Startpagina Actueel

Rapport-Vanthemsche: Dierenwelzijnslabel kan belangrijke bijdrage zijn voor de maatschappelijk verantwoorde productie

Minister Ben Weyts maakte het tussentijds rapport Het opstellen van een businessmodel voor de ontwikkeling van een centraal dierenwelzijnskenmerk van Piet Vanthemsche openbaar. Dat wordt nu verder verfijnd en bijgestuurd om tot een definitief label te komen. De inzichten bieden een mooie inkijk in hoe vanuit verschillende oogpunten naar dat dierenwelzijn wordt gekeken.

Leestijd : 7 min

In mei 2019 belastte Ben Weyts (N-VA), Vlaams minister voor Dierenwelzijn, Piet Vanthemsche, onder meer gewezen voorzitter van Boerenbond, met het opstellen van een businessmodel voor de ontwikkeling van een centraal dierenwelzijnskeurmerk. Dat rapport werd in december afgeleverd en werd recent door Ben Weyts bekendgemaakt.

Van boer tot retail

“Ik heb deze opdracht aanvaard vanuit de overtuiging dat dierenwelzijn een fundamenteel maatschappelijk aandachtspunt is en een centrale referentie met betrekking tot dieren voor de toekomst van de dierlijke productie”, stelt Piet Vanthemsche in dat rapport.

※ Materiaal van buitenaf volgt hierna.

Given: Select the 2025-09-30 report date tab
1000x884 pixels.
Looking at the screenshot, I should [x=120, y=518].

Uit zijn rapport blijkt dat deze bekommernis breed wordt gedragen in de dierlijke productieketen van bij de primaire landbouwproductie tot en met de retail. Het rapport is gebaseerd op een grondige omgevingsanalyse, onder meer van marketeer Maarten Vanthemsche en van Marc Rosiers, een expert op het vlak van certificatiesystemen.

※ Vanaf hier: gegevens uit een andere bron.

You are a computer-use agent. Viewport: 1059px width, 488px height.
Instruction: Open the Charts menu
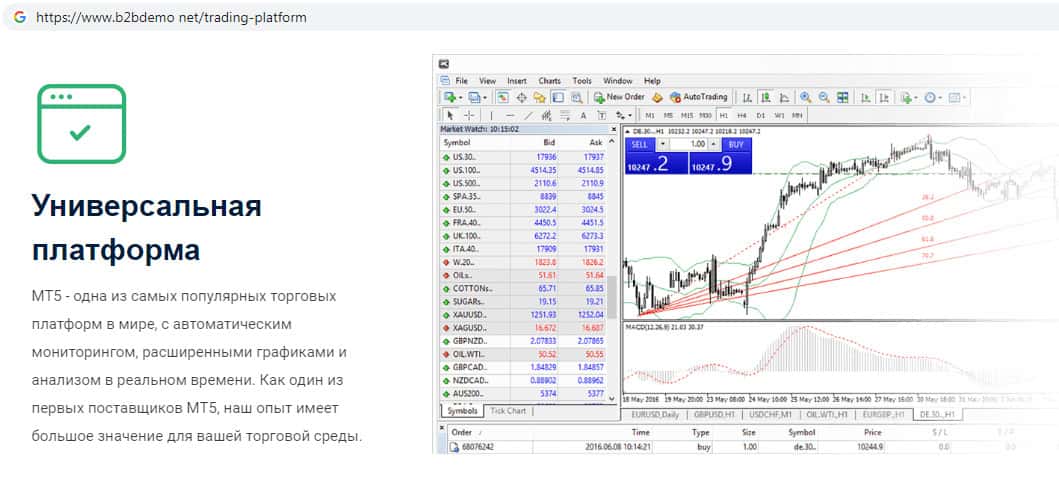pos(549,80)
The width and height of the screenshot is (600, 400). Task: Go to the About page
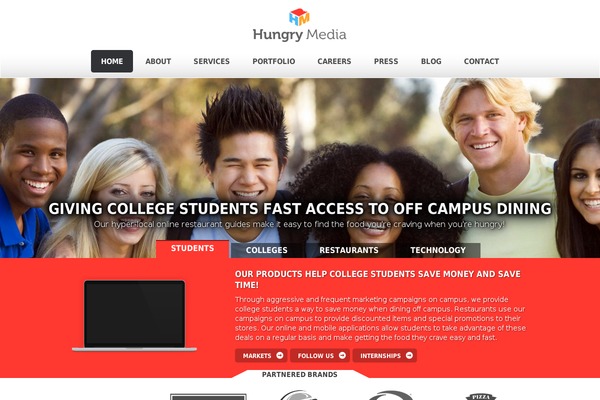pos(158,61)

Voor dit rapport deed Maarten Vanthemsche een brede rondvraag bij een aantal retailers (Lidl, Unilever, Delhaize, Colruyt Groep, Albert Heijn, maar ook bij WWF) rond hun inschatting en verwachting met betrekking tot de certificatie van dierenwelzijn in de dierlijke productie.

Marc Rosiers maakte dan weer een uitgebreid overzicht van dierenwel- zijnetiketteringssystemen in Europa, de ons omringende landen en ons land. Hij sprak daarover met onder meer Hapro-Biovar.be, Veetransportbedrijf Leus, landbouwer Olivier Mehuys, Belbeef-Codiplan, Belpork, Foodblue en Lieven Lafaut van het Sint-Amandshof.

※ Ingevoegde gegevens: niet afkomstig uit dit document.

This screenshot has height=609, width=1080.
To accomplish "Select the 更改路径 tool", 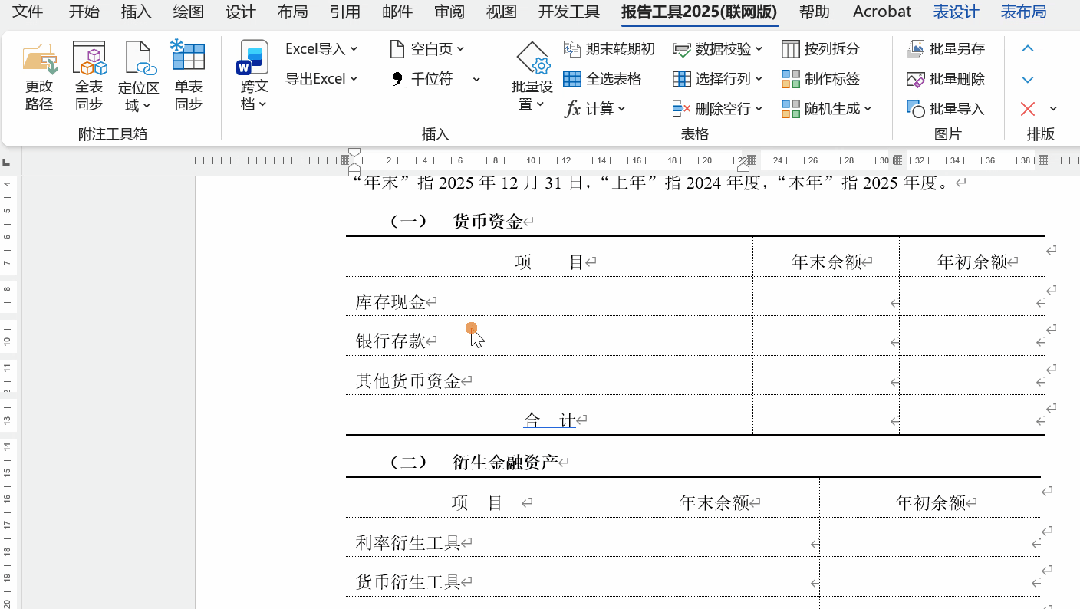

Zelf voerde Piet Vanthemsche gesprekken met landbouworganisaties (FWA, Boerenbond, ABS), de Vlaamse Producentenorganisatie Varkenshouders, sectorfederaties (BFA, FEBEV, Comeos, Fevia), bedrijven (Danis, Arvesta, Zoetis, Milcobel, Ter Beke), de onderzoeksinstelling ILVO, dierenrechtenorganisatie GAIA en met de voorzitter van de Vlaamse Raad voor Dierenwelzijn.

Algemeen stelt Piet Vanthemsche in het rapport dat er een brede consensus is met betrekking tot het belang van dierenwelzijn als basisvoorwaarde voor maatschappelijk verantwoorde en duurzame dierlijke productie.

“De landbouworganisaties vragen voldoende garanties voor de vergoeding van de meerkost van bovenwettelijke engagementen en voor stabiele lastenboeken met voldoende garanties op de lange termijn. Om te vermijden dat veehouders met verschillende, los van elkaar staande labels geconfronteerd worden, pleiten zij ervoor om een Centraal Dierenwelzijnskeurmerk te integreren in de bestaande labels”, staat te lezen in het rapport.

Brede consensus

“De vleesveesector vraagt om rekening te houden met de specificiteit van de Vlaamse en Belgische vleesveehouderij die in grote mate gebaseerd is op het Belgisch Witblauw ras. De varkenssector wijst op de specifieke kenmerken van de Vlaamse varkenshouderij (4-wekenregel, groepshuisvesting) die zich weerspiegelen in de infrastructuur van de bedrijven.”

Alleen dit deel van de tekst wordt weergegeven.